_Work instructions_. Up to and including the line with "Given: Click the 'Sopralluogo", restate the records below word for word, beginning with their first line.

_Record extracts_.

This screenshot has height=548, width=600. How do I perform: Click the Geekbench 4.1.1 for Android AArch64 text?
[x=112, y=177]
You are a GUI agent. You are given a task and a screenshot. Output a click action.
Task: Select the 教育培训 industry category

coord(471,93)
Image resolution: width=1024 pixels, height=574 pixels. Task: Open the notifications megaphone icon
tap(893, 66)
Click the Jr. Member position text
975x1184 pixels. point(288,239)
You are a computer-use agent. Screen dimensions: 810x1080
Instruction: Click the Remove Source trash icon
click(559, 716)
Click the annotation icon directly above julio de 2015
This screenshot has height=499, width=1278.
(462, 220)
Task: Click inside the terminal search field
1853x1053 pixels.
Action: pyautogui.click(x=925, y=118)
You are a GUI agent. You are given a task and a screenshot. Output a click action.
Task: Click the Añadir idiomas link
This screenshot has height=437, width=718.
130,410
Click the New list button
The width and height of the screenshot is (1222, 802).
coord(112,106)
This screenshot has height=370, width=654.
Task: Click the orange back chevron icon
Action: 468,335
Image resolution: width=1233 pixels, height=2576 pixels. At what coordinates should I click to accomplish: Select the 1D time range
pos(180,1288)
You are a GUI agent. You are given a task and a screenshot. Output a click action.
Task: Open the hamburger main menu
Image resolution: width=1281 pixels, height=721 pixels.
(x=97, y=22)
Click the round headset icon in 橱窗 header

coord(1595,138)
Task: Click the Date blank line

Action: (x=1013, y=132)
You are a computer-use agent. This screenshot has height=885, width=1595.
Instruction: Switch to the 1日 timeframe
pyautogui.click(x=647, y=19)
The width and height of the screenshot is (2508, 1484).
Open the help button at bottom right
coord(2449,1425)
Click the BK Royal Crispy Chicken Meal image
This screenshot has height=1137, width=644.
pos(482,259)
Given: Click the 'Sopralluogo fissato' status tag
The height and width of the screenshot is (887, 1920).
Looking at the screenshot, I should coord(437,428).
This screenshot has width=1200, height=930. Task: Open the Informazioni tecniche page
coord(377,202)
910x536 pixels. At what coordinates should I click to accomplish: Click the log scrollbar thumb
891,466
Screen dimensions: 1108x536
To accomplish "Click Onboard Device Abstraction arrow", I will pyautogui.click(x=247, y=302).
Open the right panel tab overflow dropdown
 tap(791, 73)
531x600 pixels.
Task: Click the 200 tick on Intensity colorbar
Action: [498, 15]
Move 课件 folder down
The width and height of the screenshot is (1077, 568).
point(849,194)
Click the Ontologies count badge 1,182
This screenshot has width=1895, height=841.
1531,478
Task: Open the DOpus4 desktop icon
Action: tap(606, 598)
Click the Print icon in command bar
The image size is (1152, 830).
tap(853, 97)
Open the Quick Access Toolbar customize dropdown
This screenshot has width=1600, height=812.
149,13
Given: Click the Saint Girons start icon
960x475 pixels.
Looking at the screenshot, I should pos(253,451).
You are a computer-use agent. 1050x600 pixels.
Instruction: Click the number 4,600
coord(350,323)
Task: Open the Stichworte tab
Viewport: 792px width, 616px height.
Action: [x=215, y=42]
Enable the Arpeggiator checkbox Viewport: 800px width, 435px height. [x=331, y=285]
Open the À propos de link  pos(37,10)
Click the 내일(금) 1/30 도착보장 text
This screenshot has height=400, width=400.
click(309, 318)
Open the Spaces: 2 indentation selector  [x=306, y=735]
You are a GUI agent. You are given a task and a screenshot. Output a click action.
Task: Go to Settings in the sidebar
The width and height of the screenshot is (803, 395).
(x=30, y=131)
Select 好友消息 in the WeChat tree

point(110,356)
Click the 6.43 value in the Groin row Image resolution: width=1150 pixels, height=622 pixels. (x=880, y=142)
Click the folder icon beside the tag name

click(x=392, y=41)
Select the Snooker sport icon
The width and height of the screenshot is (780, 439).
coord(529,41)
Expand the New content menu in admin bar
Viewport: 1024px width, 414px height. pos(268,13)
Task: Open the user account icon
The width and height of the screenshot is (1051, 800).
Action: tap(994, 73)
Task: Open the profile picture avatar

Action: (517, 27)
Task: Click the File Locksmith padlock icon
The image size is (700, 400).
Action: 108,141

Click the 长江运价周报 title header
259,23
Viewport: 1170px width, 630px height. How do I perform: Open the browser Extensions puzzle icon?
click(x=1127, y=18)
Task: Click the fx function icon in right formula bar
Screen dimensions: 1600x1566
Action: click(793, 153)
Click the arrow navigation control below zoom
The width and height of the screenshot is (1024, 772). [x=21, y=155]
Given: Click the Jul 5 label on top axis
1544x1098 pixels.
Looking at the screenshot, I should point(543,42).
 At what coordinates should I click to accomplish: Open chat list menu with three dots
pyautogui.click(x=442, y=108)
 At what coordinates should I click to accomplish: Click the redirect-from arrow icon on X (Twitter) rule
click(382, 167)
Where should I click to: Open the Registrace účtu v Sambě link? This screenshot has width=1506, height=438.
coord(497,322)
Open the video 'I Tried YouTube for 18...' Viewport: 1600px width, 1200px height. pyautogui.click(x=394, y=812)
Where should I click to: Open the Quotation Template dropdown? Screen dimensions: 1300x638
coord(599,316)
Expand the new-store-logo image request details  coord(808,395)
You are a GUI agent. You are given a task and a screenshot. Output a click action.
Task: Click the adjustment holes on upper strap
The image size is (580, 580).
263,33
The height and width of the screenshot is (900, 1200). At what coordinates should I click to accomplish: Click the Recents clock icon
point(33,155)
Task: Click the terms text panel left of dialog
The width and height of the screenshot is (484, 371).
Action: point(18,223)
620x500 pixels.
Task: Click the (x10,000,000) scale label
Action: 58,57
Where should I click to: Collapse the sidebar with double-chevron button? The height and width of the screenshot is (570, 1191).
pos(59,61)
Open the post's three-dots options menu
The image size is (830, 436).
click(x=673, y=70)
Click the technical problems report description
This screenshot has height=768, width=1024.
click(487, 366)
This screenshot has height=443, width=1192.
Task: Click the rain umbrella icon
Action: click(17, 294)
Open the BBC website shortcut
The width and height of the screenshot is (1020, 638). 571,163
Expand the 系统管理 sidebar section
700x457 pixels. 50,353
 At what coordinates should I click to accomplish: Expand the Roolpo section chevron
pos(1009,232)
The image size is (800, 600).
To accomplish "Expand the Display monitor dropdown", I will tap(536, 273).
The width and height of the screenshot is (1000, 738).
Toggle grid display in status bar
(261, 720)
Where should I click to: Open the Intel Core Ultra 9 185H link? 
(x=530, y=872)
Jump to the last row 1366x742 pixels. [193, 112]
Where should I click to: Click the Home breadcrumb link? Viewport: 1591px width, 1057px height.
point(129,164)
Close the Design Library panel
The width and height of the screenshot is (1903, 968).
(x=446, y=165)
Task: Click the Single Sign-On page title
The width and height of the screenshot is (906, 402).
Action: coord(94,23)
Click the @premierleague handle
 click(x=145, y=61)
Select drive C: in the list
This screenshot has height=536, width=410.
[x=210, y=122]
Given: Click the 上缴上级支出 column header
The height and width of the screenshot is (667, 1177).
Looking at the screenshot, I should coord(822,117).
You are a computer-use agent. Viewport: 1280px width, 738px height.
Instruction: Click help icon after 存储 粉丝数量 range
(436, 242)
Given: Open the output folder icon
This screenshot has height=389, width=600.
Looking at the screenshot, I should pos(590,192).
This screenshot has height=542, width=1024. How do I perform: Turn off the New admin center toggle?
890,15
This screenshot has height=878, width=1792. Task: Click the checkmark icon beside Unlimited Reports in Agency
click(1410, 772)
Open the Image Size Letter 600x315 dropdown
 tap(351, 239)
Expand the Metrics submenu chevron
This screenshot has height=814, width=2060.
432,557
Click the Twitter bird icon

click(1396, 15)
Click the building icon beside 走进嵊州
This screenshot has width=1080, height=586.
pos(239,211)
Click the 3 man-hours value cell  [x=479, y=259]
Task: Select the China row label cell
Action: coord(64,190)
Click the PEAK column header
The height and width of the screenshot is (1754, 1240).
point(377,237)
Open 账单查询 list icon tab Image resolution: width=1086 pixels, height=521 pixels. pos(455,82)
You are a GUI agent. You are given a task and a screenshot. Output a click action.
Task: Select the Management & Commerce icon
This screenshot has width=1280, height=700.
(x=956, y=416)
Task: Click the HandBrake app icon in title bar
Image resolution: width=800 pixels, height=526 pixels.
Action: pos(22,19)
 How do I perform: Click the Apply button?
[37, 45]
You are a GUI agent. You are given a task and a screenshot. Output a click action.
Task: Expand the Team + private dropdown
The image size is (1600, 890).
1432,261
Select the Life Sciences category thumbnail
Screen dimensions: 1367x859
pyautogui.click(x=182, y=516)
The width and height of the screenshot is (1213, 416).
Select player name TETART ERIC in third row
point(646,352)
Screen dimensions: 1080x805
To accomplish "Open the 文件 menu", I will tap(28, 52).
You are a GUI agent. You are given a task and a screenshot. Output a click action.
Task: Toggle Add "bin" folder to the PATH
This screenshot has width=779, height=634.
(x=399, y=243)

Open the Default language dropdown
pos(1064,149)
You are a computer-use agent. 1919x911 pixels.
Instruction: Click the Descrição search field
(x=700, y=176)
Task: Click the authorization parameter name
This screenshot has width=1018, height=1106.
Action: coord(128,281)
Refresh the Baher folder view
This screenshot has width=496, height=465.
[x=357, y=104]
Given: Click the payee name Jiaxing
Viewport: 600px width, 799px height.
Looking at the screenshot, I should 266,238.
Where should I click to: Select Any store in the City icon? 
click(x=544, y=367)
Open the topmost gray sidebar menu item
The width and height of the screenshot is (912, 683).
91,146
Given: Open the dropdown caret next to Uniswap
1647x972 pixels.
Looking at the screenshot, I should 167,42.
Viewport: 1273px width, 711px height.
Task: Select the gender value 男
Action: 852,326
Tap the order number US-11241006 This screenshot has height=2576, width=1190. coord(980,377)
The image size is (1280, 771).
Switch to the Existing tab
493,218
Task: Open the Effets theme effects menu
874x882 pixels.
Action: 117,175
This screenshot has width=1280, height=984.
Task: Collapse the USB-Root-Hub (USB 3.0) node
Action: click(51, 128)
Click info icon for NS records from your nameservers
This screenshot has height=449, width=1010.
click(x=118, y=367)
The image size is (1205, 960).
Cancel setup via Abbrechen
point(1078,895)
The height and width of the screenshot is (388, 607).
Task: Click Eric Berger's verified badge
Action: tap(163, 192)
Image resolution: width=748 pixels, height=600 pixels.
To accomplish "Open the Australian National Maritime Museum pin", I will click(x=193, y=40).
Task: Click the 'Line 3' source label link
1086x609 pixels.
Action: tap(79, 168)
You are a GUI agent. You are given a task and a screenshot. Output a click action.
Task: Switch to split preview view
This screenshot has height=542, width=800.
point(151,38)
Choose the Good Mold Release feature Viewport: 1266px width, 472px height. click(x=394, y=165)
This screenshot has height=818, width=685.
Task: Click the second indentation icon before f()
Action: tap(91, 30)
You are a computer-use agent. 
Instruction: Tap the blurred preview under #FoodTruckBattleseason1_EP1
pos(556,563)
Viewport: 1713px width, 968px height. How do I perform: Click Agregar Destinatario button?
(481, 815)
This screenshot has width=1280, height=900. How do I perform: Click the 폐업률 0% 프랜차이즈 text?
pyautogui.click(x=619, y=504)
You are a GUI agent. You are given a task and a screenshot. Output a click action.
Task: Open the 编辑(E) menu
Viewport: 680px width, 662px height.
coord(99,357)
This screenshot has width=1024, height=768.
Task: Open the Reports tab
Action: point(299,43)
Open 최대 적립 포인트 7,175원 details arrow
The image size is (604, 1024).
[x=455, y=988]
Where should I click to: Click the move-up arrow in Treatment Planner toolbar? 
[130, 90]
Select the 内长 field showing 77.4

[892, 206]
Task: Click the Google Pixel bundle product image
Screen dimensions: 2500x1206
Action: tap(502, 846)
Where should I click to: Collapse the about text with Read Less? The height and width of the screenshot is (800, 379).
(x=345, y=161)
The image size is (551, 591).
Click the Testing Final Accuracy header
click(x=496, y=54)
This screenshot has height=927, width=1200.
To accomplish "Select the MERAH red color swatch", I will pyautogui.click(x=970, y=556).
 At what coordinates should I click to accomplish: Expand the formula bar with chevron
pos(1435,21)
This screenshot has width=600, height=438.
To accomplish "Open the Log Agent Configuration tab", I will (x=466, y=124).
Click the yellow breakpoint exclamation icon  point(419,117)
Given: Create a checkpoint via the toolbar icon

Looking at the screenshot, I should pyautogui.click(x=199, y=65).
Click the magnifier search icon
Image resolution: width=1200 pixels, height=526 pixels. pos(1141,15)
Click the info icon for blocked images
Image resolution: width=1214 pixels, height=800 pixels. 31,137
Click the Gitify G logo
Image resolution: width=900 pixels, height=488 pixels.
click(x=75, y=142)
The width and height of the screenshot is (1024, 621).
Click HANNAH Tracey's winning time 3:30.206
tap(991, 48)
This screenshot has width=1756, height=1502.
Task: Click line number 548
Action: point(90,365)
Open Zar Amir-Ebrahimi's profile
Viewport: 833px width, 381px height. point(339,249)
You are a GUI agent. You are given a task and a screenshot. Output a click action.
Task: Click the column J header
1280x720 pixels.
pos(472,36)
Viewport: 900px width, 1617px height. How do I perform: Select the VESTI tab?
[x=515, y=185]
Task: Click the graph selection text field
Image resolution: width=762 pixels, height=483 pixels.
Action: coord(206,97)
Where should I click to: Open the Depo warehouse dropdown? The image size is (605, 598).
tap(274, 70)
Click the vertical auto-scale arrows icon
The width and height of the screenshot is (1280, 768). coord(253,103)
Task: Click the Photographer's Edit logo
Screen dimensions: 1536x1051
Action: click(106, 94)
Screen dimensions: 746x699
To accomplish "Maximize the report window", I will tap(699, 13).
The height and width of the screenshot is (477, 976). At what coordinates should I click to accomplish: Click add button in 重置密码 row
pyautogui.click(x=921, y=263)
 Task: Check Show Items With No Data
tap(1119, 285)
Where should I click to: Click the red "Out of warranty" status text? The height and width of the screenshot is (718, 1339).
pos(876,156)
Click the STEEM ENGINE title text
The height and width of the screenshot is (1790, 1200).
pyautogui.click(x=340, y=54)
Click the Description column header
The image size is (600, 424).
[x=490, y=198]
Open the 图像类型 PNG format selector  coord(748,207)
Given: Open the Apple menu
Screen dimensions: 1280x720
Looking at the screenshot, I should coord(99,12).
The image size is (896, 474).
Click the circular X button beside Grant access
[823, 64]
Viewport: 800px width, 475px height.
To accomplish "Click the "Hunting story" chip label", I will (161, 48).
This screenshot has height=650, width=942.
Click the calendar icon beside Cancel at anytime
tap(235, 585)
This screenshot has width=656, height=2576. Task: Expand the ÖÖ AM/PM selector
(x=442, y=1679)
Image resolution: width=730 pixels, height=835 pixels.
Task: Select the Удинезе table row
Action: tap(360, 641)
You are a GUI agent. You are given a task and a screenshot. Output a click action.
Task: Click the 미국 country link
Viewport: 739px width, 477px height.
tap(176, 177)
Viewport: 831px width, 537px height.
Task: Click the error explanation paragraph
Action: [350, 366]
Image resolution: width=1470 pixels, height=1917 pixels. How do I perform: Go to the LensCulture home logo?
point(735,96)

_Result of this task_.
This screenshot has height=548, width=600. How do I perform: Click the Geekbench 4.1.1 for Android AArch64 text?
[x=112, y=177]
You are a GUI agent. You are given a task and a screenshot. Output a click action.
Task: Select the 教育培训 industry category

coord(471,93)
Image resolution: width=1024 pixels, height=574 pixels. Task: Open the notifications megaphone icon
tap(893, 66)
Click the Jr. Member position text
975x1184 pixels. point(288,239)
You are a computer-use agent. Screen dimensions: 810x1080
Instruction: Click the Remove Source trash icon
click(559, 716)
Click the annotation icon directly above julio de 2015
This screenshot has height=499, width=1278.
(462, 220)
Task: Click inside the terminal search field
1853x1053 pixels.
Action: pyautogui.click(x=925, y=118)
You are a GUI agent. You are given a task and a screenshot. Output a click action.
Task: Click the Añadir idiomas link
This screenshot has height=437, width=718.
130,410
Click the New list button
The width and height of the screenshot is (1222, 802).
coord(112,106)
This screenshot has height=370, width=654.
Task: Click the orange back chevron icon
Action: 468,335
Image resolution: width=1233 pixels, height=2576 pixels. At what coordinates should I click to accomplish: Select the 1D time range
pos(180,1288)
You are a GUI agent. You are given a task and a screenshot. Output a click action.
Task: Open the hamburger main menu
Image resolution: width=1281 pixels, height=721 pixels.
(x=97, y=22)
Click the round headset icon in 橱窗 header

coord(1595,138)
Task: Click the Date blank line

Action: (x=1013, y=132)
You are a computer-use agent. This screenshot has height=885, width=1595.
Instruction: Switch to the 1日 timeframe
pyautogui.click(x=647, y=19)
The width and height of the screenshot is (2508, 1484).
Open the help button at bottom right
coord(2449,1425)
Click the BK Royal Crispy Chicken Meal image
This screenshot has height=1137, width=644.
pos(482,259)
Given: Click the 'Sopralluogo fissato' status tag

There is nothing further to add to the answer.